WHAT YOU SHOULD DO:
Repeat all of the records verbatim.

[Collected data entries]
******************************
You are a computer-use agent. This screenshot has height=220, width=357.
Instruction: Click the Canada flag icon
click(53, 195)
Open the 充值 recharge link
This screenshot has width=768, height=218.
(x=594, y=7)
******************************
ANSWER BELOW:
You are a computer-use agent. This screenshot has height=220, width=357.
Instruction: Click the Canada flag icon
click(53, 195)
Open the 充值 recharge link
This screenshot has width=768, height=218.
(x=594, y=7)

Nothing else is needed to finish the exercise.